Dollfuß hing dort also als Opfer des Nationalsozialismus?

Er war der erste politische Repräsentant Österreichs, der von den Nationalsozialisten ermordet worden ist, und ein früher Vertreter eines Österreich-Bewusstseins. Jetzt ist man auf einem guten Wege, sich der Geschichte offensiv zu stellen. Jede Partei muss ihre Vergangenheit ordentlich aufarbeiten, den Antisemitismus zum Beispiel. Im Parlament gab es wüste Reden, nicht nur von Deutschnationalen.

Leopold Kunschak etwa, in dessen Namen die ÖVP einen wichtigen Preis vergibt.

Ich glaube, dieser Antisemitismus - auch bei Kunschak oder Renner - ist ein Makel an der Politik. Generell darf eine Sündenbock-Politik heute keinen Raum mehr haben.

Wird der Kunschak-Preis umbenannt?

Das wäre aus meiner Sicht notwendig, ja. Der ÖAAB Niederösterreich hat beispielsweise bereits reagiert und verleiht anstelle dessen eine Alois-Mock-Plakette. Ich weiß, dass man auch bundesweit darüber nachdenkt.

Was erwarten Sie sich von der FPÖ-Kommission zur Aufarbeitung der eigenen Geschichte?

Ich warte auf das Ergebnis. Es ist notwendig und daran wird sie zu messen sein, wie sie mit ihrer Parteigeschichte und der Geschichte Österreichs umgeht.
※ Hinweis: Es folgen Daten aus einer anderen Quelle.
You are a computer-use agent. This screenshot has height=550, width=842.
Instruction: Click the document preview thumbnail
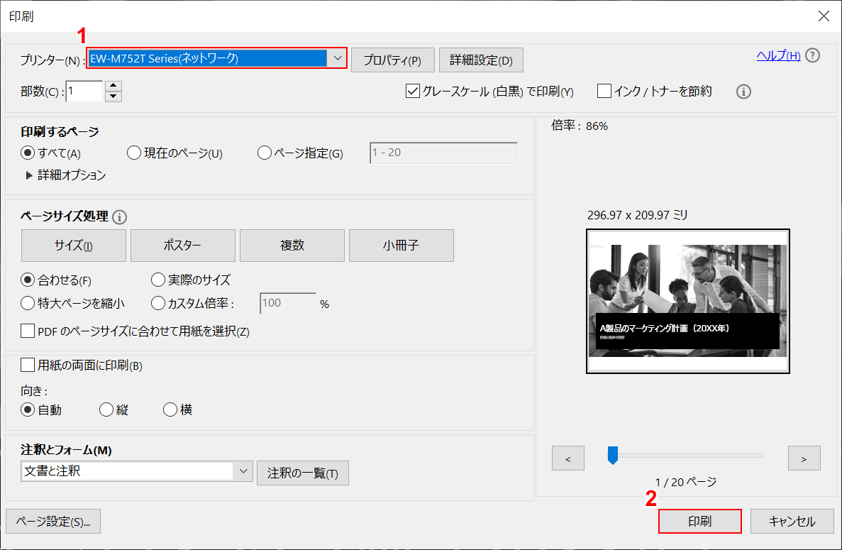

Auch die Burschenschafter?

Es wird von jedem einzelnen Vertreter der Burschenschaften abhängen. Ich spüre aber die grundsätzliche Bereitschaft der FPÖ, sich dieser Geschichte zu stellen und auch die Gräuel des Nationalsozialismus so zu benennen, wie sie sind. Dass immer wieder Fälle auf den unterschiedlichsten Ebenen auftauchen, ist bedauerlich, aber es wird wie beim letzten Mal sehr schnell reagiert und die Konsequenzen werden gezogen. Das ist auch alternativlos.

Sehen Sie Fortschritte im Umgang mit der Geschichte?
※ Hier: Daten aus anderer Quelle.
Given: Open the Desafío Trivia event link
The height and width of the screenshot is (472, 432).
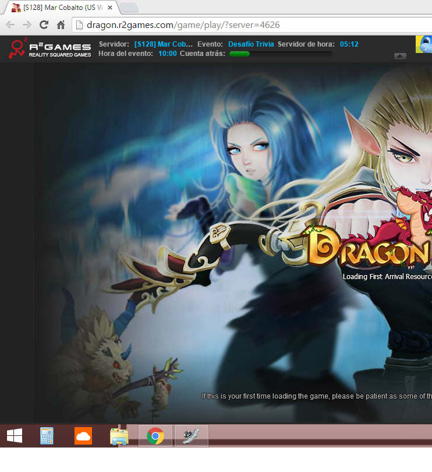Looking at the screenshot, I should [251, 44].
Das Bewusstsein ist bei allen Parteien angekommen, dass sie so etwas auch nicht nur augenzwinkernd akzeptieren oder tolerieren können. Angesichts unserer Geschichte haben wir Österreicher hier eine besondere Verantwortung.

Sie haben ein überparteiliches Amt. Wie weit geht bei Ihnen die Distanz zur eigenen Partei?

Das ist der große Unterschied zum Bundespräsidenten. Der Bundespräsident ist durch Direktwahl wirklich als über den Parteien stehend zu sehen. Der Präsident des Nationalrats hat in Ausübung seines Amts im Parlament neutral zu sein. Ich bin und bleibe aber Mitglied der ÖVP und auch in ihrem Parlamentsklub. Ich habe dort auch ein ganz normales Stimmrecht wie jedes andere Mitglied. Ich bin in meiner Amtsführung neutral, agiere aber natürlich aus einer ideologischen und geistespolitischen Haltung heraus.